(Exercise data)
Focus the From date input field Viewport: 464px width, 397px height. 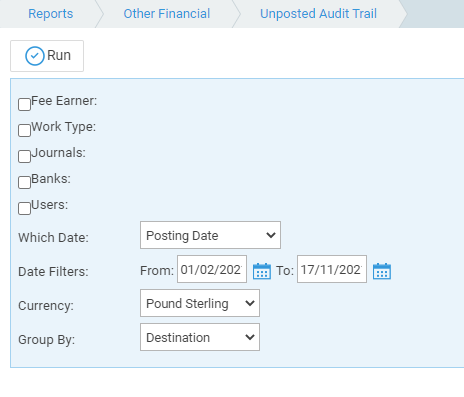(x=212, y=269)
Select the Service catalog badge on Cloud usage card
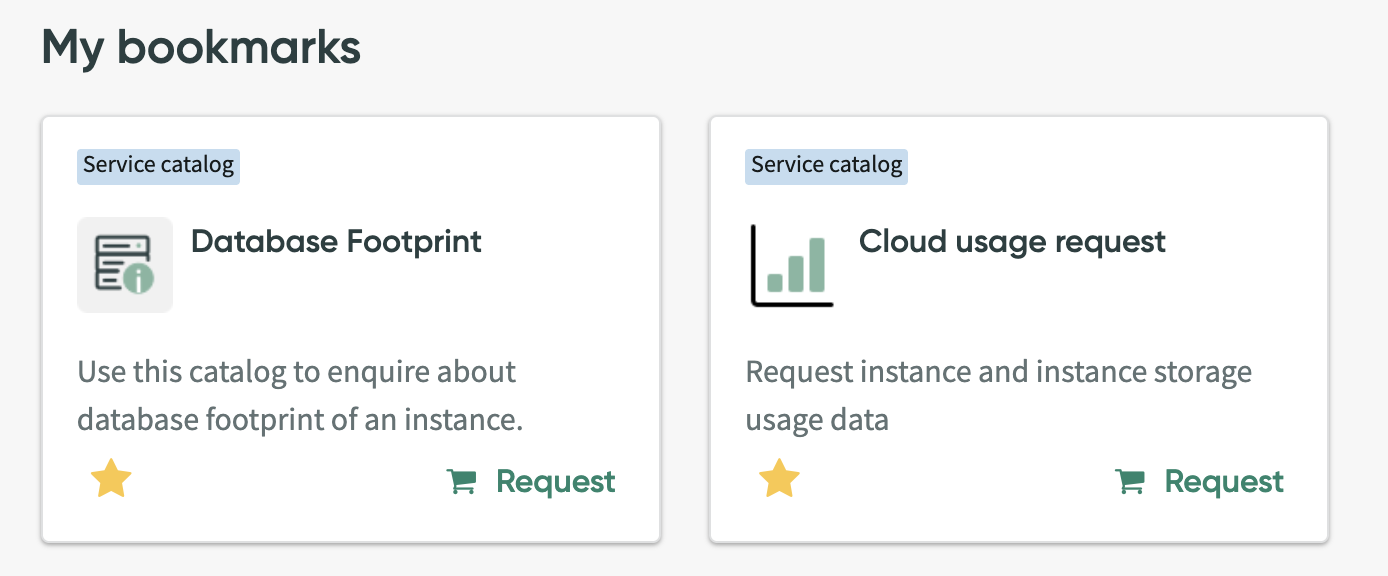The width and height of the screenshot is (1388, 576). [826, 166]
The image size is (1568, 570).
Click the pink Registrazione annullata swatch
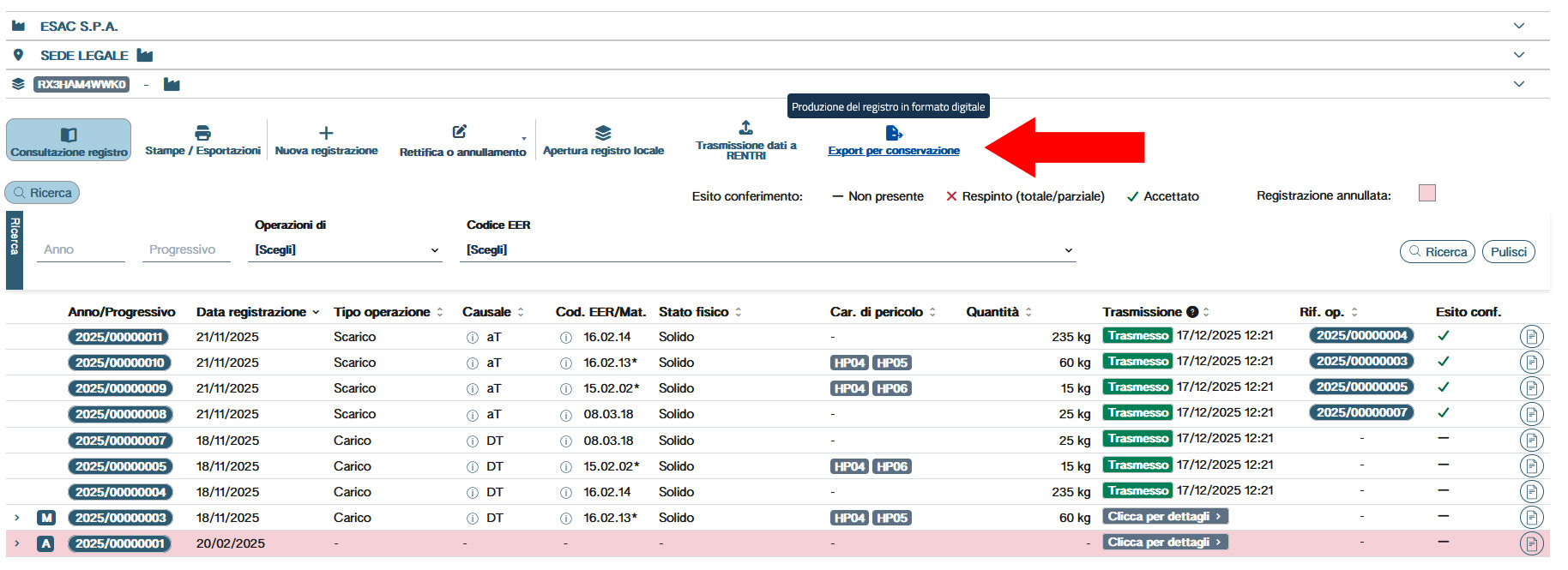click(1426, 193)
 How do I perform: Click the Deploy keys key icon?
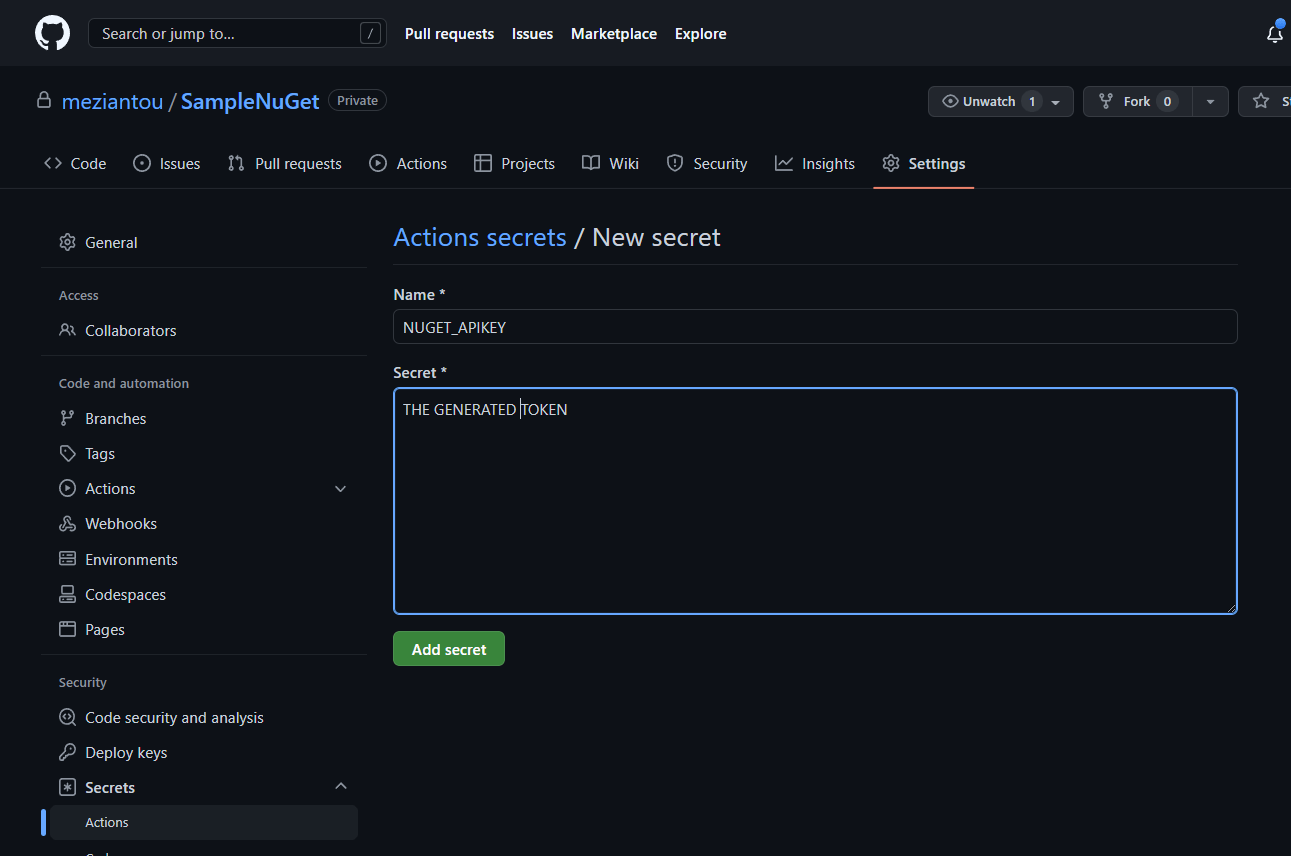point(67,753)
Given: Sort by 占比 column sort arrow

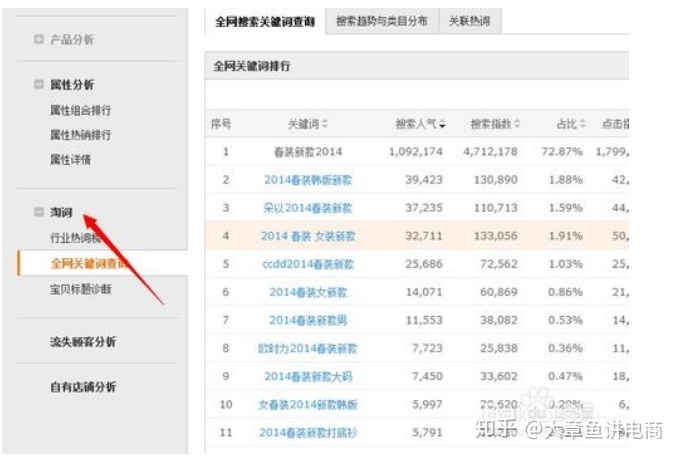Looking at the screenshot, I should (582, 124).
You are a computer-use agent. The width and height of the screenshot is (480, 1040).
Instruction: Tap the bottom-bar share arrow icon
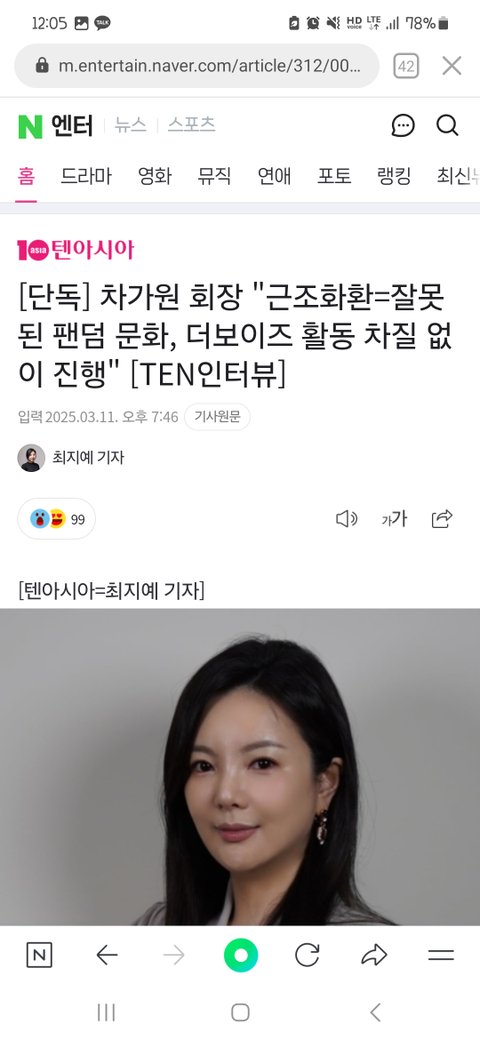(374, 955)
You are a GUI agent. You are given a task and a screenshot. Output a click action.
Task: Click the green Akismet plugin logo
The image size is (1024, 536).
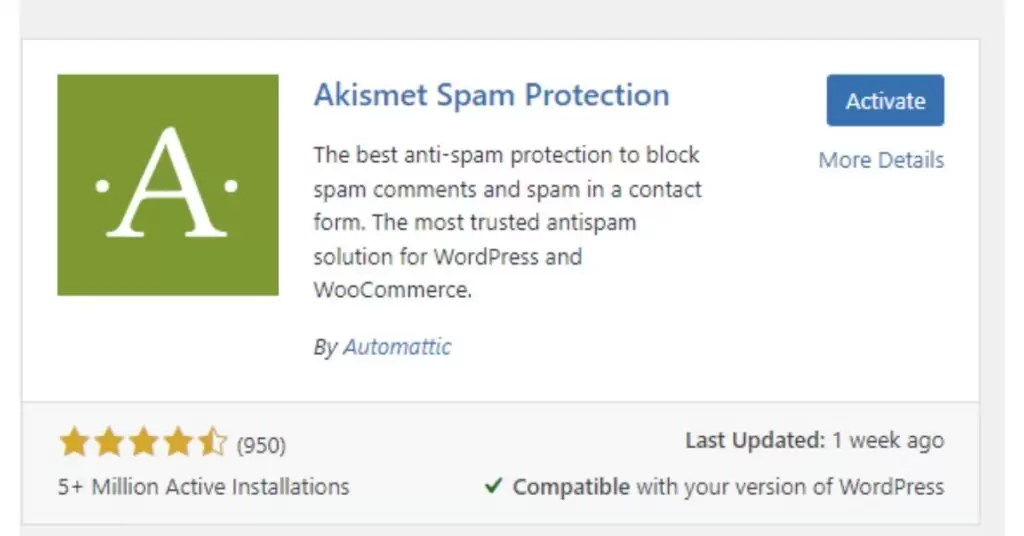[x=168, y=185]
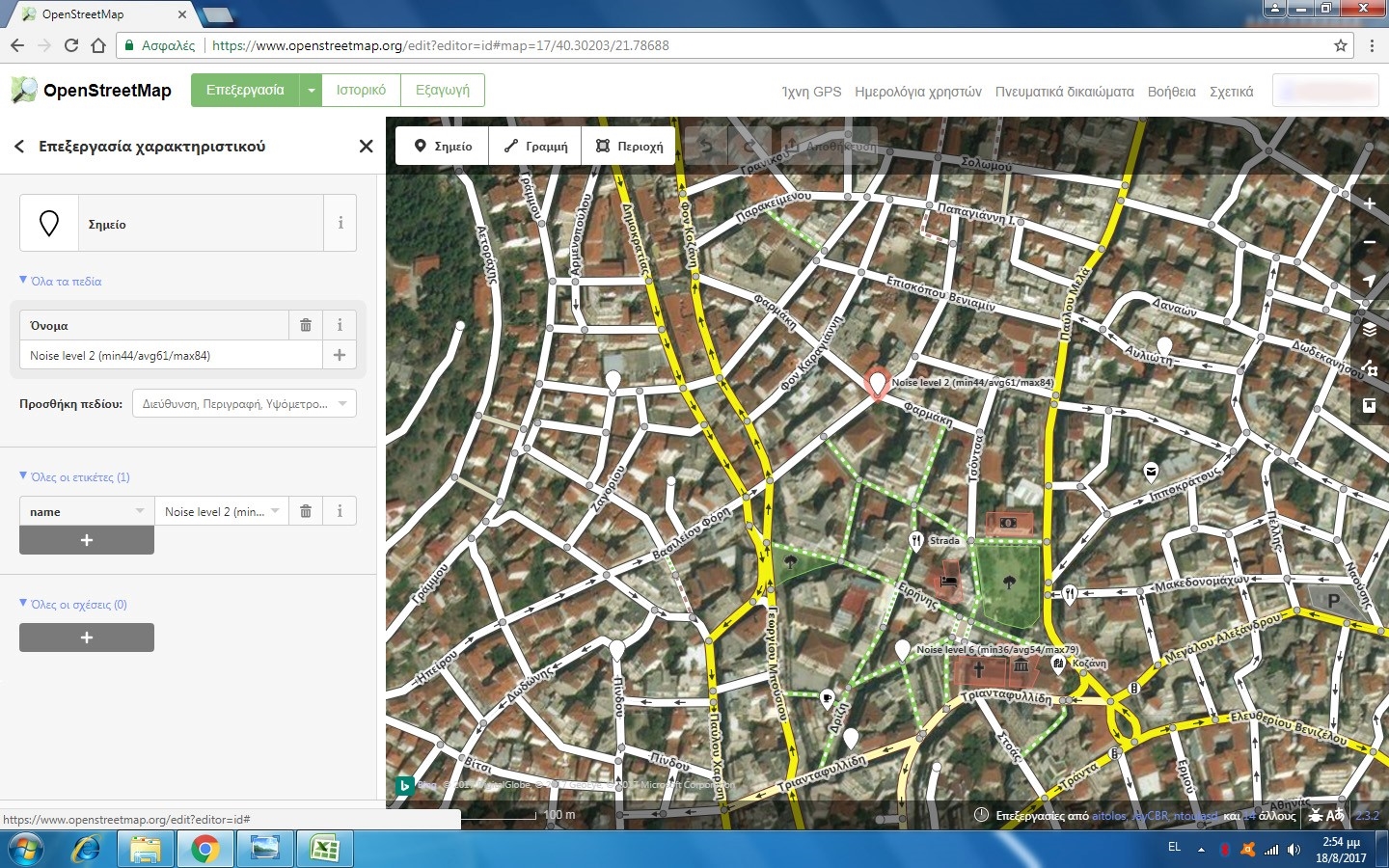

(What you are asked to do)
Beginning at the line above that contains "How do I perform: Click" and going on through the line that contains "You are a computer-use", please copy every line exactly, leaving the pictures out and adding nothing.

(Finished exercise)
 How do I perform: Click the Deploy keys key icon?
point(67,753)
Given: Sort by 占比 column sort arrow

Looking at the screenshot, I should (582, 124).
You are a computer-use agent. The width and height of the screenshot is (480, 1040).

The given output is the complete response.